Message brokers are middleware systems that facilitate the exchange of messages between different applications or systems. They are used to decouple the sending and receiving of messages, enabling asynchronous communication and communication consequently improving the scalability and reliability of systems. Messages are usually stored in queues before being delivered to the consumers. Examples of message brokers include ActiveMQ, RabbitMQ, Apache Artemis ActiveMQ, Apache Kafka and Memphis.dev.
When it comes to choosing a message broker, several factors come into play, such as performance, scalability, security, and ease of use. In this article, we compare three popular message brokers, ActiveMQ, RabbitMQ, and Memphis, providing an in-depth comparison of their features, benefits, and limitations. We will also examine the features, capabilities, and differences between each of the message brokers, helping you make an informed decision on which one to use based on your specific needs and requirements.
ActiveMQ is an open-source message broker written in Java. It was created in 2004 and donated to the Apache Software Foundation as an open-source project. It supports a variety of messaging protocols including AMQP (Advanced Message Queuing Protocol), AUTO, MQTT (Message Queuing Telemetry Transport), RSS (Really Simple Syndication), Atom, and more. It provides flexible and reliable message delivery for distributed systems. It also has several advanced features, such as clustering, failover, and load balancing, that make it ideal for mission-critical systems.

» **REQUIRED TASK 1**
Present the entries between the line holding "The width and height of the screenshot is (1492, 801)." and the line holding "pyautogui.click(x=887, y=440)", inclusive, as a two-column CSV with the headers request and answer. Give one row per request, with its text and its answer each in a single quoted field and line breaks turned into spaces.

» **SUPPLIED INFORMATION**

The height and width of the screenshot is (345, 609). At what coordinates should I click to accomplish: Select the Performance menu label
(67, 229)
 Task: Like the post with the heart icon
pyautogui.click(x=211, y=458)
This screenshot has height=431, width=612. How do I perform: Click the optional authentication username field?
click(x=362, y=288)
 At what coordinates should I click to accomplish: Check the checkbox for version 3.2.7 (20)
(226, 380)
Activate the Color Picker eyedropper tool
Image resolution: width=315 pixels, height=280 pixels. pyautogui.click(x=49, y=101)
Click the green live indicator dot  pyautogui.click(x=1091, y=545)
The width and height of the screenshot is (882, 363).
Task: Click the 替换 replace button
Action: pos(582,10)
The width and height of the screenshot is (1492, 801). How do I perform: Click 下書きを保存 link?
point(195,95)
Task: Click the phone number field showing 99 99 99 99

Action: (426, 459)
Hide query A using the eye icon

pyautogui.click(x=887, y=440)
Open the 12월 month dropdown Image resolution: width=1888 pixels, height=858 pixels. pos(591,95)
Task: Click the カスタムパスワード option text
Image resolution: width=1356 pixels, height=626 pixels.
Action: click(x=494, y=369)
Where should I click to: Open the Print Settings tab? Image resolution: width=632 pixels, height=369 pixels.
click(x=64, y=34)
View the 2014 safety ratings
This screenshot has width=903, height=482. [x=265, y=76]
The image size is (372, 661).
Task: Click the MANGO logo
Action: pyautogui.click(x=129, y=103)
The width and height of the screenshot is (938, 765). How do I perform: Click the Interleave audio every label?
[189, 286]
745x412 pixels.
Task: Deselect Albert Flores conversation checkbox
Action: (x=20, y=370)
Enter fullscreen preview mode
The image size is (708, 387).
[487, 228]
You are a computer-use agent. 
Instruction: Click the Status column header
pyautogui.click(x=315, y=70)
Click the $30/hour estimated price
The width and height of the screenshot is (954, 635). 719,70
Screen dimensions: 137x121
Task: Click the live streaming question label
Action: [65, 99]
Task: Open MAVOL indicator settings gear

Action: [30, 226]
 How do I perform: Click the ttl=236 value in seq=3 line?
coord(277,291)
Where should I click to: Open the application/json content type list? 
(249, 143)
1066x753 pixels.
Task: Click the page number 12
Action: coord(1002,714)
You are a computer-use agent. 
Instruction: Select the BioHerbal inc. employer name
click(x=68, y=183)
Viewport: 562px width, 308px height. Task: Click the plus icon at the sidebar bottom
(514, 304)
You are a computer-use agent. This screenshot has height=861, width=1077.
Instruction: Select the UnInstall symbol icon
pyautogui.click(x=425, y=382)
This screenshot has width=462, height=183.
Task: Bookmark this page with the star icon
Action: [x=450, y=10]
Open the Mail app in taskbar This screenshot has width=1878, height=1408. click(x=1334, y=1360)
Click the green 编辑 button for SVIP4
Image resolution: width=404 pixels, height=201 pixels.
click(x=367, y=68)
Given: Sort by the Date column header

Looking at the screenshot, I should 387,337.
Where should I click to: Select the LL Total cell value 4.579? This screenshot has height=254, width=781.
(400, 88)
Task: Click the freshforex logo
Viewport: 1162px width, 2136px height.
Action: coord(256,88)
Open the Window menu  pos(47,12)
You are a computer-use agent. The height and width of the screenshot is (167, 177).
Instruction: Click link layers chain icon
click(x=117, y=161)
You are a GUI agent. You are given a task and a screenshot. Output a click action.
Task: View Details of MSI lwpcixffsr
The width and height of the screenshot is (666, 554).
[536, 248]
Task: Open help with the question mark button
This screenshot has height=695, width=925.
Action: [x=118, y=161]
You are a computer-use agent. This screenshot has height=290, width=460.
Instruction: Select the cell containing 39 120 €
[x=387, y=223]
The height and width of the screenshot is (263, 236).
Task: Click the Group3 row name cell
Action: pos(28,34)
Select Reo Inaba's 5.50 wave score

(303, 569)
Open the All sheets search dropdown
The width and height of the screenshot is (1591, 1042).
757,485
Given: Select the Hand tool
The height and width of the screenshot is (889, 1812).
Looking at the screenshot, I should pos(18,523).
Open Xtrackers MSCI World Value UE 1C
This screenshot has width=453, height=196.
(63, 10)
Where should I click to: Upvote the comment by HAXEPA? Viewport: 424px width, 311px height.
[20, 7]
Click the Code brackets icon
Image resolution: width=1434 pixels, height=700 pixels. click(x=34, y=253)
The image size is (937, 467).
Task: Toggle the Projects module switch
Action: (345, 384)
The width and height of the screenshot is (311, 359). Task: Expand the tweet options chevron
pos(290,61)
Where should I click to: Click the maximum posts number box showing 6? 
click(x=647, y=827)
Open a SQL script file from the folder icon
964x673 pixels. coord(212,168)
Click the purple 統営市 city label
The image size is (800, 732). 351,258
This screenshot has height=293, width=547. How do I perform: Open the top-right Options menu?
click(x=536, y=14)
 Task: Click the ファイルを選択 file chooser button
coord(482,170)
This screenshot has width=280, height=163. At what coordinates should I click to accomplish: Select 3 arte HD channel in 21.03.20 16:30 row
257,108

» **REQUIRED TASK 2**
Carry on the passage on message brokers.

» **EXERCISE OUTPUT 1**
request,answer
"The width and height of the screenshot is (1492, 801). How do I perform: Click 下書きを保存 link?","point(195,95)"
"Task: Click the phone number field showing 99 99 99 99","Action: (426, 459)"
"Hide query A using the eye icon","pyautogui.click(x=887, y=440)"

» **EXERCISE OUTPUT 2**
RabbitMQ is a lightweight open-source and easy-to-deploy message broker software written in Erlang that implements the Advanced Message Queuing Protocol (AMQP) as well as other messaging protocols such as STOMP (Streaming Text Oriented Messaging Protocol), MQTT. It allows application components to communicate by sending messages and helps to decouple these components in a distributed system. RabbitMQ provides reliable and scalable message delivery.
Memphis.dev is an open-source next-generation alternative to traditional message brokers written in Go. It provides a fast and scalable message delivery system for distributing messages between multiple clients and servers.
Memphis.dev is a simple, robust, and durable cloud-native message broker popularly used for offline web apps, queuing, data ingestion, task scheduling, real-time pipelines, and microservices async communication.
What Are Message Brokers and What Do They Do?
A message broker is a software pattern that enables communication between applications or microservices by decoupling the message sender from the message receiver. It is not to be confused with a message queue that stores and manages the flow of messages in a FIFO (first-in, first-out) order.
The importance of implementing a message broker pattern and technology in your application cannot be overemphasized. In an earlier article, we detailed the reasons why you need a message broker from lessons we learned while building an open-source OSINT (open-source intelligence) project focused on gathering context-based connections called “Choir”.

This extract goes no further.